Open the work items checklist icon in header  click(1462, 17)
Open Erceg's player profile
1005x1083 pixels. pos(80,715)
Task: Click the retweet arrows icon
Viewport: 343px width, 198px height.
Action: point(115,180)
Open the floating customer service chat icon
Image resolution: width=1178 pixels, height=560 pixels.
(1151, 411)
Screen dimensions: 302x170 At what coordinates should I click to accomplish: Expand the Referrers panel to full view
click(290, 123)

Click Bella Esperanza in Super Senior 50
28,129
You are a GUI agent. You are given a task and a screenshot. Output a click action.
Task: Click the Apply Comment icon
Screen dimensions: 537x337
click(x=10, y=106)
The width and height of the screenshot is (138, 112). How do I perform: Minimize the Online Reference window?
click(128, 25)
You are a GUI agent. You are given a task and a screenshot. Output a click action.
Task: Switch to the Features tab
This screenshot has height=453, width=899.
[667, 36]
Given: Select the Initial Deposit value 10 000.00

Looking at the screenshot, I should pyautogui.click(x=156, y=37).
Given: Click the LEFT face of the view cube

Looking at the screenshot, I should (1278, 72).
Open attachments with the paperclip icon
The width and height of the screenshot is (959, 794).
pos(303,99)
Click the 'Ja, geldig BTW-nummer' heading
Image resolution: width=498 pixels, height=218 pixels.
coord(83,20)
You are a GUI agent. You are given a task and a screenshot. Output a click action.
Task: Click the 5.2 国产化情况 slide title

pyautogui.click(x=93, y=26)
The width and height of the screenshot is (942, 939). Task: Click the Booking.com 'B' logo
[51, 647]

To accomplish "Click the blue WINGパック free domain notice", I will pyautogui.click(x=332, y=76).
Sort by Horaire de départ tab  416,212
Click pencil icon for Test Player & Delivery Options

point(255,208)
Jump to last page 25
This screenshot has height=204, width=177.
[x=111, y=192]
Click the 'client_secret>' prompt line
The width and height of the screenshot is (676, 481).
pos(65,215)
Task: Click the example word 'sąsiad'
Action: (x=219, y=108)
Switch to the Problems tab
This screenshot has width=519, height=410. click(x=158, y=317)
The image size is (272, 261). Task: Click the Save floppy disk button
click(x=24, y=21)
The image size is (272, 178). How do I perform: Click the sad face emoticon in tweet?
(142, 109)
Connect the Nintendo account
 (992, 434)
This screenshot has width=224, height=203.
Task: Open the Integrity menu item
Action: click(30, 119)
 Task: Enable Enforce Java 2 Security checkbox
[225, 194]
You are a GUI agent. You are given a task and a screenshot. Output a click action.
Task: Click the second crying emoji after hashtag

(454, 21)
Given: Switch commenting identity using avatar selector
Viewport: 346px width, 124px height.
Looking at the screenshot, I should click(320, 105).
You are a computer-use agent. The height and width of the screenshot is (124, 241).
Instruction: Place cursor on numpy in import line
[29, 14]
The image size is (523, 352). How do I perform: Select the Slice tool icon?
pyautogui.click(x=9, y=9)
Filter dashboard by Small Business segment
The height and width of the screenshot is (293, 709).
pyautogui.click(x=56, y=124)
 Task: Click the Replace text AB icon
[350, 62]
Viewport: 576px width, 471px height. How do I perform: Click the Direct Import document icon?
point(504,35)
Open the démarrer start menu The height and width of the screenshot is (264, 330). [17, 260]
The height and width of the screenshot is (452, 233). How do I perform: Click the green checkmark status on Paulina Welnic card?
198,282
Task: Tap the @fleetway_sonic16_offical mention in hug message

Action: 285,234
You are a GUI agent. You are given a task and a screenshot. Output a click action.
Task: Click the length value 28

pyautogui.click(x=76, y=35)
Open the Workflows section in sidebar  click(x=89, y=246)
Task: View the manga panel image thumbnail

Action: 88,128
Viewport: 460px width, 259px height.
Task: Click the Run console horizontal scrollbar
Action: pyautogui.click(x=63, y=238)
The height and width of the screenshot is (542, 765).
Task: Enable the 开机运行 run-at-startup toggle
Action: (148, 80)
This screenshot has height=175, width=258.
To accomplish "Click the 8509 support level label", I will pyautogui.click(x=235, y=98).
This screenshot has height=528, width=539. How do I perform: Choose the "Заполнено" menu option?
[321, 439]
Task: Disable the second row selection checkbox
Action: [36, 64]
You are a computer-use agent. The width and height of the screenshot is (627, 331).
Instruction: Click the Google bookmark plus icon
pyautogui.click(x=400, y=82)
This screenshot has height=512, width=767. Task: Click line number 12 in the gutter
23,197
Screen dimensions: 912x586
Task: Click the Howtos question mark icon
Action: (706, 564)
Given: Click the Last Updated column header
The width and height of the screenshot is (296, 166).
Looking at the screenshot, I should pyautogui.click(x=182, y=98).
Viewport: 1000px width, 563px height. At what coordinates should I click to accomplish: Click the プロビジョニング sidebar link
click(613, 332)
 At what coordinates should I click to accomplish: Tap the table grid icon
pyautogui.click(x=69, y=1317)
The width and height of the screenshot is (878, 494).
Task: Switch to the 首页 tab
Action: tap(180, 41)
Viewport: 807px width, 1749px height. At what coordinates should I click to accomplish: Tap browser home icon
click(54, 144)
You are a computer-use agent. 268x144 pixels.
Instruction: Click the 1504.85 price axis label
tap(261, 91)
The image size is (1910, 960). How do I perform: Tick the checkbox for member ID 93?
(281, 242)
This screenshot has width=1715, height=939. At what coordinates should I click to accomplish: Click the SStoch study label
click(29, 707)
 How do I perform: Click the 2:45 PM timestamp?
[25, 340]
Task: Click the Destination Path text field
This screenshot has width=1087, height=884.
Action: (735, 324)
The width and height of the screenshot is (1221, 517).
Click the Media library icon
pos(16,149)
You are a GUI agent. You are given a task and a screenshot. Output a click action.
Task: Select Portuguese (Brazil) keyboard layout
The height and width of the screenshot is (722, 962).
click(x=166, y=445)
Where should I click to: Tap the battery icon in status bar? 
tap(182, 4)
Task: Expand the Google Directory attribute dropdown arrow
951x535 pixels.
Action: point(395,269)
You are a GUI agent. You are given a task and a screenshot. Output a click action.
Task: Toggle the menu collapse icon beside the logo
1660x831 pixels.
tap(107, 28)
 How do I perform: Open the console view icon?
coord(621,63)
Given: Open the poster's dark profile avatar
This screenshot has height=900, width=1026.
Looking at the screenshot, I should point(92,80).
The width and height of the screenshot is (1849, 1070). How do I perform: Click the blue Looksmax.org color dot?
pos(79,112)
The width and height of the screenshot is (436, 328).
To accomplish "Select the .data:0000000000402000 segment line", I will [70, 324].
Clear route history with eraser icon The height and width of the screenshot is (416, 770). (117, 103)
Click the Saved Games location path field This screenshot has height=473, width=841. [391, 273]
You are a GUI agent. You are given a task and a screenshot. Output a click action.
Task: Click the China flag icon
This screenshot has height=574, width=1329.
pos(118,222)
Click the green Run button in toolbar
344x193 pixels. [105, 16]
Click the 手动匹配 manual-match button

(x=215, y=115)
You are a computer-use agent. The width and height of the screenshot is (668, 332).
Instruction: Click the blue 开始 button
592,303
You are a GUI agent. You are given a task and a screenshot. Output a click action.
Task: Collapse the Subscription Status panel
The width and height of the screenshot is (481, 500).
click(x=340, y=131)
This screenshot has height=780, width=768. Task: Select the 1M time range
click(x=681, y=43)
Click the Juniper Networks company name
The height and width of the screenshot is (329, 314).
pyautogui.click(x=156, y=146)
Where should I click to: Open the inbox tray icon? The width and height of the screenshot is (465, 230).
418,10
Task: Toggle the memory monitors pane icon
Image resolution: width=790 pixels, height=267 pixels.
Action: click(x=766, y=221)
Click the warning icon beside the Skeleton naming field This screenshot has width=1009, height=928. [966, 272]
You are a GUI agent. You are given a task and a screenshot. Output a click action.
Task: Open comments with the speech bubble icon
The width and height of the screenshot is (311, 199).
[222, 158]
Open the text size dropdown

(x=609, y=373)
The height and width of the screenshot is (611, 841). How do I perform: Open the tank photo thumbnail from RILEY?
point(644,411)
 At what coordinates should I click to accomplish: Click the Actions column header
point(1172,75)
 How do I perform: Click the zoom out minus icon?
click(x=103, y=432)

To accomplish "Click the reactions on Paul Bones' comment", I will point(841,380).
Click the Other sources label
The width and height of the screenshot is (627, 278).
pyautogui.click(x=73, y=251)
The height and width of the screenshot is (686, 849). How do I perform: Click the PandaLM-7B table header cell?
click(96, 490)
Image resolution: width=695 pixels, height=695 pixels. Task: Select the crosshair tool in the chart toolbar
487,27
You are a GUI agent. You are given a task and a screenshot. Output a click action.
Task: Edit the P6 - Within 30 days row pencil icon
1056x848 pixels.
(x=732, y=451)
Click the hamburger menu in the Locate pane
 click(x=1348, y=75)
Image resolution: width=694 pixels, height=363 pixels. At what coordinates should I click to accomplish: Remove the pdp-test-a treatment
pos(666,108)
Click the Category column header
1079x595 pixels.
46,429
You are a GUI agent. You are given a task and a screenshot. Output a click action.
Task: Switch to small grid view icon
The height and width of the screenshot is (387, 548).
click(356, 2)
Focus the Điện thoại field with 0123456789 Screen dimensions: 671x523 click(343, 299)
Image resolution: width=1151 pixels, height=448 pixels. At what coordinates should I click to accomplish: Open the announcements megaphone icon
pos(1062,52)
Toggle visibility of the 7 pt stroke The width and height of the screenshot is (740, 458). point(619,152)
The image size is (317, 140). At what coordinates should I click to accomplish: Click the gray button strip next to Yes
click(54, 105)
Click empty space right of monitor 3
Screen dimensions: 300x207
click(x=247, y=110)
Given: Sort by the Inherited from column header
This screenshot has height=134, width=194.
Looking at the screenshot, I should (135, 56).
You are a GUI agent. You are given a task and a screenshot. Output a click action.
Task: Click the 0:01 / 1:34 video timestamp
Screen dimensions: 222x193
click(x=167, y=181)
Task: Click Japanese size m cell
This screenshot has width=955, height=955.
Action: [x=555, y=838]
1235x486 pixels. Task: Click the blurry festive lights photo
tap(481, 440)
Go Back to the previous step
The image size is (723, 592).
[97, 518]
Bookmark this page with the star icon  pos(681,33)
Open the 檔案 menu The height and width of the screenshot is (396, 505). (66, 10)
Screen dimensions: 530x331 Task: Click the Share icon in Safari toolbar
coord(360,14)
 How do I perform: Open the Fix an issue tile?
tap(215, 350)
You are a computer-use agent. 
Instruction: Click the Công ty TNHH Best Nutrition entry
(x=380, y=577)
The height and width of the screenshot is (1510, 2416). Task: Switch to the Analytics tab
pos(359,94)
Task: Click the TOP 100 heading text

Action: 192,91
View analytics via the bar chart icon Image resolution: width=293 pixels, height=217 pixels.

● EXERCISE INSTRUCTIONS:
Say how many lines in the entries include the word "beside", with no text around the number.

● YOUR RESPONSE:
2